Memory access performance

I would like to share an optimization issue, in my opinion connected with global memory access. I’m currently implementing row-column integral image algorithm (first step is summing all columns and then all rows). Pixels are placed row by row.

block.x = 512; block.y = 1;
grid.x = width / block.x + 1; grid.y = 1;
sumColumns<<<grid, block>>>(&out[widthIntegral + 1], width, height, widthIntegral);

block.x = 1; block.y = 512;
grid.y = height / block.y + 1; grid.x = 1;
sumRows<<<grid, block>>>(&out[widthIntegral + 1], width, height, widthIntegral);

and the functions:

__global__ void sumRows(float *out, int width, int height, int strideOut) {
	int indexOut = blockDim.y * blockIdx.y + threadIdx.y;
	
	if (indexOut < height) {
		float sum = 0.0f;
		int counter = 0;
		indexOut *= strideOut;
		for (; counter < width; counter++, indexOut++) {
			sum += out[indexOut];
			out[indexOut] = sum; // pierwsza komorka zerowa
		}
	}
}

__global__ void sumColumns(float *out, int width, int height, int strideOut) {
	int indexOut = blockDim.x * blockIdx.x + threadIdx.x;
	
	if (indexOut < width) {
		float sum = 0.0f;
		int counter = 0;
		//endOut = indexOut + height * strideOut;
		for (; counter < height; counter++, indexOut += strideOut) {
			sum += out[indexOut];
			out[indexOut] = sum;
		}
	}
}

The problem is the time of computing sumRows compared with sumColumns. The latter is much more effective, but the algorithm is symetrical. Swaping the order of execution does not affect the results.
Below is presented disproportion of sumRows and sumColumns (blue bar) executing time:
http://imgup.pl/di/G2UP/performance-issue-row-col.png

Much better performance is reached when executing two sumColumns connected with matrix transposition.
http://imgup.pl/di/HD8Y/performance-issue-col-col.png

Anyone have an idea why it happens?

Because one of the two access methods will inherently be more efficient on a GPU, due to the GPU memory behavior.

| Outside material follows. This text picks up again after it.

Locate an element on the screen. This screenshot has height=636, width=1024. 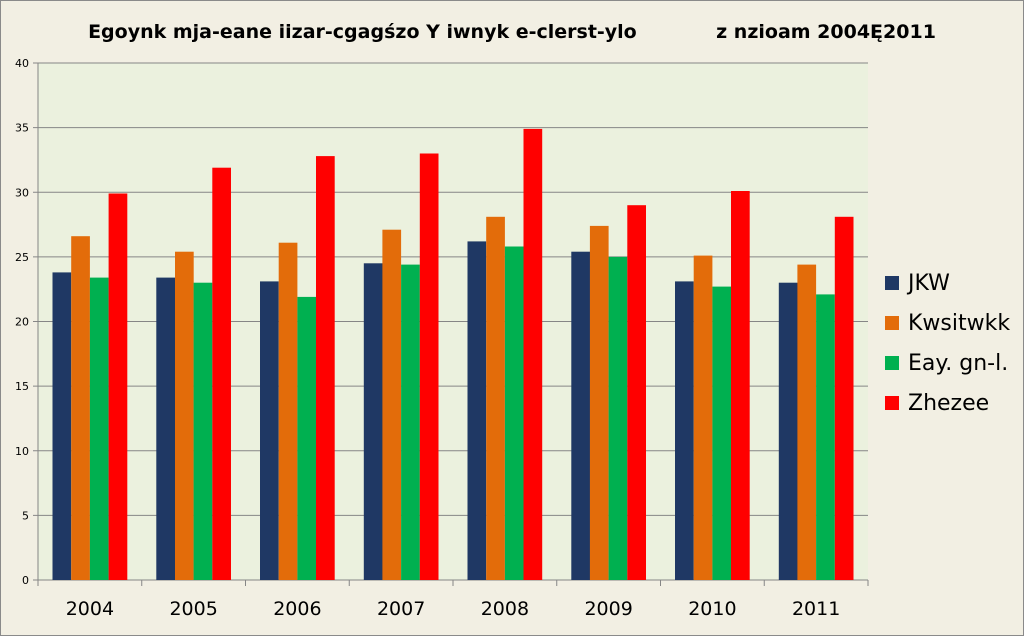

Typically, for row-major underlying storage, fairly naive column-summing kernels can be written that tend to run “fast” because the generated memory access patterns work well. This is in general related to the concept of memory coalescing for efficiency. It may be more difficult to get the same efficiency, and will generally result in more complex code, for row-summing, as it will usually depend on some form of parallel reduction.

There are a variety of strategies to address this. However you might also want to know that creation of integral images has been addressed in a number of libraries including NPP.